Diversity Statement

The Department of Communication at the University of Louisville is committed to fostering and maintaining a culture of equity, respect, and inclusion in which all students, staff, and faculty, are welcome. We believe centering diversity across the department, through our theoretical perspectives, and in curricula is necessary to prepare students to engage, improve upon, and succeed in a diverse world. As a leading metropolitan research university, we recognize the study and the practice of communication does not take place in a vacuum. We commit to establishing an anti-racist and anti-sexist climate free of bigotry. Our goal is to be inclusive and work for the well-being and engagement of all people in an increasingly interconnected world. We stand for the eradication of prejudice, hostility, and discrimination toward any culture or group because these have no place in a just society.

When we speak of diversity, inclusion, and marginality, we refer to the multiplicity of ways individuals experience persecution, undue stigma, or hardship on the basis of their identity. Those adverse experiences take myriad form and intensity and have befallen individuals on the basis of race, ethnicity, ability, gender or gender identity, sexual orientation, or religion in the U.S. and abroad. We acknowledge the economic dimension of exclusion from higher education and society generally, and specifically work to include: families that are disenfranchised economically, those in impoverished communities, first-generation students, and those who have been separated by incarceration or foster care.
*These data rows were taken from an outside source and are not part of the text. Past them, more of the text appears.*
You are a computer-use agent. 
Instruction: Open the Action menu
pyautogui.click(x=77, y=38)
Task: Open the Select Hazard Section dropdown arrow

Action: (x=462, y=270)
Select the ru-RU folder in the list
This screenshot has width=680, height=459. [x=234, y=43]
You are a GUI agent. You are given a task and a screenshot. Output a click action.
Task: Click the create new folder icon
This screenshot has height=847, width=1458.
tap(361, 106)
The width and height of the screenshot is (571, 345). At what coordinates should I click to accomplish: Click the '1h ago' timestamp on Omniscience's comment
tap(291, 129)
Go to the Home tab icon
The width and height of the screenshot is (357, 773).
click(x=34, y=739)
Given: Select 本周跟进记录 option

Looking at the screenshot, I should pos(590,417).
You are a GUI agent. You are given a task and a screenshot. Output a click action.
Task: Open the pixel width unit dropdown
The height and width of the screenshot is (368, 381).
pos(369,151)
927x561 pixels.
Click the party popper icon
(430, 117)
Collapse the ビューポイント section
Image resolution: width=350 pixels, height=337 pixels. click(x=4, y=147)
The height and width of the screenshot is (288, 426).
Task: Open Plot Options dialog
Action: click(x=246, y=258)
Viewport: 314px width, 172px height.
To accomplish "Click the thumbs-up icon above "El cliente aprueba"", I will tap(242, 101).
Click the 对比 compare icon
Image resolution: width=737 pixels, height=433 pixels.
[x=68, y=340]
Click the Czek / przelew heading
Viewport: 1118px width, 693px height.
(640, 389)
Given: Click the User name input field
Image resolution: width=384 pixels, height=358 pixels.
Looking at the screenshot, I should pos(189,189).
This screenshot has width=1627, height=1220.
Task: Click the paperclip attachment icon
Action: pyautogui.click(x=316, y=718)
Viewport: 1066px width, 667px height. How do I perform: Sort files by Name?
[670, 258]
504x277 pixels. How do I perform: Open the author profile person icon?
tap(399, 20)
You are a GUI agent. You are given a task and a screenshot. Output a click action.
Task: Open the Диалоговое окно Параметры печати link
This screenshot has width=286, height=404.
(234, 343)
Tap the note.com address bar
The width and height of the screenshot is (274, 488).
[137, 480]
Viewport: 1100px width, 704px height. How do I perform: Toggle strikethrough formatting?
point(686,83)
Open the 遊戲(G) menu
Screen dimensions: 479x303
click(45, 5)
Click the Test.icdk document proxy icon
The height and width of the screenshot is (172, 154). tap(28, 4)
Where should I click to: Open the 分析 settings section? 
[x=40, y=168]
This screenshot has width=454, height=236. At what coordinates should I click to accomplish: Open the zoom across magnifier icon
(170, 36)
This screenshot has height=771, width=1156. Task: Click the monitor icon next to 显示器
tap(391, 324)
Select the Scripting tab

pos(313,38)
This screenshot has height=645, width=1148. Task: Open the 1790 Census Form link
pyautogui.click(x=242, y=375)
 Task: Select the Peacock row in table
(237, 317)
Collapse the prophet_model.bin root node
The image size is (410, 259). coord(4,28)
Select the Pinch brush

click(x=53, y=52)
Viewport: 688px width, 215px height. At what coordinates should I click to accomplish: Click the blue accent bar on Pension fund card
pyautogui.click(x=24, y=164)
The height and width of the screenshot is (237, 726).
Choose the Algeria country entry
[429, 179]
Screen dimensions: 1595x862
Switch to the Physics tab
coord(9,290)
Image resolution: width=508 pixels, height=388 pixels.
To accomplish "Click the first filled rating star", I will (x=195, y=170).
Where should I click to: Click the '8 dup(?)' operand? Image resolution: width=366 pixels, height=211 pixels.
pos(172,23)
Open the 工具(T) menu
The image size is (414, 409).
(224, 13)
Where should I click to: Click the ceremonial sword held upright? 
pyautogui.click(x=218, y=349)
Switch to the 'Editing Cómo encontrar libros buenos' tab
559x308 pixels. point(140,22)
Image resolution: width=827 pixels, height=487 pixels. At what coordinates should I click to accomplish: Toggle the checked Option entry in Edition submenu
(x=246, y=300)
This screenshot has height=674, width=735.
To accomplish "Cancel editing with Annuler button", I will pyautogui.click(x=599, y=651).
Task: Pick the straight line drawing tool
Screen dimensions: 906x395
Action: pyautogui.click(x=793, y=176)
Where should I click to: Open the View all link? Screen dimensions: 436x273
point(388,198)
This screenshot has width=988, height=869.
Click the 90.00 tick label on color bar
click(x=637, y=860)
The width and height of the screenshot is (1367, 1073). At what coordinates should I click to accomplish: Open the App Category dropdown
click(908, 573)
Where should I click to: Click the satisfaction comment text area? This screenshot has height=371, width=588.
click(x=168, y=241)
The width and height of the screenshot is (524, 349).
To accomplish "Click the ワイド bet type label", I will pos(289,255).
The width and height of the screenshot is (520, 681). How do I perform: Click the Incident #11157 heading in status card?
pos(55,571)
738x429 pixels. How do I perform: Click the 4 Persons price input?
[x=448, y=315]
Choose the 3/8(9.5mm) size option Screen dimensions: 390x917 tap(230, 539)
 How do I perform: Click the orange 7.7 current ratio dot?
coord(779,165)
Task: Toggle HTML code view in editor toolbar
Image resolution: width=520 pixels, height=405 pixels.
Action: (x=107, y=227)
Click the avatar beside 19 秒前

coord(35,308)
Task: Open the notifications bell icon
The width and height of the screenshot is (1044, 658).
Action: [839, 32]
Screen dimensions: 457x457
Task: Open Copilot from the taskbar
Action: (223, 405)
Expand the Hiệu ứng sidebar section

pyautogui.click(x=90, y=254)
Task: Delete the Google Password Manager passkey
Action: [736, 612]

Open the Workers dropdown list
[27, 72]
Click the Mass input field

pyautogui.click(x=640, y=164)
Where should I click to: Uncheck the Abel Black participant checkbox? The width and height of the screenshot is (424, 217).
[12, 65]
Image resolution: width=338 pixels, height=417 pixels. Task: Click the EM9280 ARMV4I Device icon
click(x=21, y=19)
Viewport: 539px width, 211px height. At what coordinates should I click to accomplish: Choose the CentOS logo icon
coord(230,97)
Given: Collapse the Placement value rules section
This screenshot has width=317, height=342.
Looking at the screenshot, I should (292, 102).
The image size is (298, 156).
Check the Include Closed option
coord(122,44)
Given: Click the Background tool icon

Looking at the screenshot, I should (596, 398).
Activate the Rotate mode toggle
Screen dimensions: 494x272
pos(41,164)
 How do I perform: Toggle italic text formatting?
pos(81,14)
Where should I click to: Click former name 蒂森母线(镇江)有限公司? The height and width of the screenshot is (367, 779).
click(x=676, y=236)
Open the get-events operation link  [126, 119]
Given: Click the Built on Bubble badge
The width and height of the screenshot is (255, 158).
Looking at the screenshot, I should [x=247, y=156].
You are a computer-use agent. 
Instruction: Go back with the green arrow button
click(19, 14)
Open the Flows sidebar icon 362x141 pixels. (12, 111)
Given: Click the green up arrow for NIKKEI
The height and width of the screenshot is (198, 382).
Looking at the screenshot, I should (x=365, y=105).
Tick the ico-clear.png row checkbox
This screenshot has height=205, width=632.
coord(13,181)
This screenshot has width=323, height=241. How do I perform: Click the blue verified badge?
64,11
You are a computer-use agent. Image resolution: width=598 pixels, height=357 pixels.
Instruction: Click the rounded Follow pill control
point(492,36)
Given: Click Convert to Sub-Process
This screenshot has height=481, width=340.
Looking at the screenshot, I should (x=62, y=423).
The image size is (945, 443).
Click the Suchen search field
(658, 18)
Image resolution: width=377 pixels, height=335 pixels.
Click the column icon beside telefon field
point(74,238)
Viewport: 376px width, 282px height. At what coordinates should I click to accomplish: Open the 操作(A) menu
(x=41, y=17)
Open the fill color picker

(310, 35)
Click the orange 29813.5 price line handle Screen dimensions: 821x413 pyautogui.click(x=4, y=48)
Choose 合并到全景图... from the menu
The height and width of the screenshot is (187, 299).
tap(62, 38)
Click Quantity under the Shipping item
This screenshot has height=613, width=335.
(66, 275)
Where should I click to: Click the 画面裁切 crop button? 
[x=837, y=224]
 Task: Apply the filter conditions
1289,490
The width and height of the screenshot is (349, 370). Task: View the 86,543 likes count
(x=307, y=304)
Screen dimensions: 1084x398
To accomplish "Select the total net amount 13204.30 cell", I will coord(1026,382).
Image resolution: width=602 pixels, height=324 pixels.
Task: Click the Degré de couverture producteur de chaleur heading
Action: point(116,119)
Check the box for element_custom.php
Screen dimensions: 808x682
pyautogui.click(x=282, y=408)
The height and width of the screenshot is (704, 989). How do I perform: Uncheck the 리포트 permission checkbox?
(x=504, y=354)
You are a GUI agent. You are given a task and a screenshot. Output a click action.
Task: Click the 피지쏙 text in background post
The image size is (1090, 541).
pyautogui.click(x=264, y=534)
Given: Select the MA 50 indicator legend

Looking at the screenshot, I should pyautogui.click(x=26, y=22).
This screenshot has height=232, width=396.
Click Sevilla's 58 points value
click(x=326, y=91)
This list is not exhaustive and cannot speak to the specific experiences of those excluded but is meant to signal the multiple ways diversity, inclusion, and marginality may manifest in the context of our Department, our curricula, and our work.

As a Department we commit to concrete steps to ensure diversity is not a box we are simply checking. As we work to serve generations of students, we strive to engage and empower voices that have been historically marginalized, unrepresented, underrepresented, or silenced. We look forward to amplifying voices through our scholarship and curricula to amend the historic exclusion endemic to communication education, research and industries. We are developing new courses that speak to the way communication may disrupt frameworks of marginality, and we are engaged in a constant iteration of past courses to include multiple perspectives, historically marginalized authors, and cutting-edge communication research. In addition, we are developing more ways to support and retain scholars from historically marginalized groups. We are excited about our commitment to our community and look forward to working with each and every one of you today and in the future.